A nurse is preparing to administer a continuous bladder irrigation. Which type of catheter is useful for this type of bladder irrigation? 1. Foley catheter 2. Coudé catheter 3. Straight catheter 4. Triple-lumen catheter
Correct 4 Triple-lumen catheter Triple-lumen catheters have one lumen to introduce sterile irrigation fluid, one to drain the urine, and the third lumen to fill the retention balloon at the tip of the catheter. A Foley catheter has two lumens; one for draining urine and the other for filling a balloon. Coudé catheters are a special type of double-lumen catheter with a curved tip for use in patients with enlarged prostate glands. Straight catheters have only one lumen to drain the urine.
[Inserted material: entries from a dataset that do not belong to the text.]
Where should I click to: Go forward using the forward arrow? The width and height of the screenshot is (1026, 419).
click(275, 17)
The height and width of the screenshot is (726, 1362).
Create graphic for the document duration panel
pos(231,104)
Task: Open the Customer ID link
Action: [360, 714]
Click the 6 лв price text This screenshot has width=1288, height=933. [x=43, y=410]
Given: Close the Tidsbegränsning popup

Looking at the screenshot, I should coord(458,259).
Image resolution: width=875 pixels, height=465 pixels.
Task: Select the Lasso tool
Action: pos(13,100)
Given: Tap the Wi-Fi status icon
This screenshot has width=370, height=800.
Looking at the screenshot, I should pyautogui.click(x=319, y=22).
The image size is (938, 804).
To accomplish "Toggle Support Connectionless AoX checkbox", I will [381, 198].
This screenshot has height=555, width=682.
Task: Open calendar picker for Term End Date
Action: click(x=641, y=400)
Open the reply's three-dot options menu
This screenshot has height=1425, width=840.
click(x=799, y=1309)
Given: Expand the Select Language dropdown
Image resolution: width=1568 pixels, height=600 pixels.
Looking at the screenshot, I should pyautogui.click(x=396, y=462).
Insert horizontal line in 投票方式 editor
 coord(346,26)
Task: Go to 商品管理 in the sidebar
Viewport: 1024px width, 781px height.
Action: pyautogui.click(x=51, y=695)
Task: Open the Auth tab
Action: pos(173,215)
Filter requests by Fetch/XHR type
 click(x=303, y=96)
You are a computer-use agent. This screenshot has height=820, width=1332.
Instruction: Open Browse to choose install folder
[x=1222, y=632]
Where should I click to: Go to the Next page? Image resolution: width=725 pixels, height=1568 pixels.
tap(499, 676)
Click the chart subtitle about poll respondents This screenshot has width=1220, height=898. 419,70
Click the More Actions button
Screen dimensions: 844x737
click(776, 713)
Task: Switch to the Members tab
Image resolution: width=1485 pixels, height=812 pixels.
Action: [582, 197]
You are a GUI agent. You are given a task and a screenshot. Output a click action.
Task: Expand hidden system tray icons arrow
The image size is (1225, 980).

An indwelling catheter is ordered for a postoperative patient who is unable to void. What is the primary concern of the nurse performing the procedure? a. Teaching deep-breathing techniques b. Maintaining strict aseptic technique c. Medicating the patient for pain before the procedure d. Positioning the patient for comfort during the procedure
It is most important to maintain strict aseptic technique while inserting an indwelling catheter to try to prevent a urinary tract infection. It is not necessary to medicate patients before urinary catheterization. Although comfortable positioning and deep breathing may help to relax the patient, this is not the primary concern.
What self-care measure is most important for the nurse to include in the teaching plan for a patient who will be discharged with a urostomy? a. Change the appliance before going to bed. b. Cut the wafer 1 inch larger than the stoma. c. Cleanse the peristomal skin with mild soap and water. d. Use firm pressure to attach the wafer to the skin.
The peristomal area can be washed by the patient using warm water and mild soap as needed and routinely at bath time. The collection device typically has a face plate to ensure a good fit and prevent leakage of urine. These appliances are changed less frequently than before bed each night, and neither a widely cut wafer or firm pressure is needed for their application.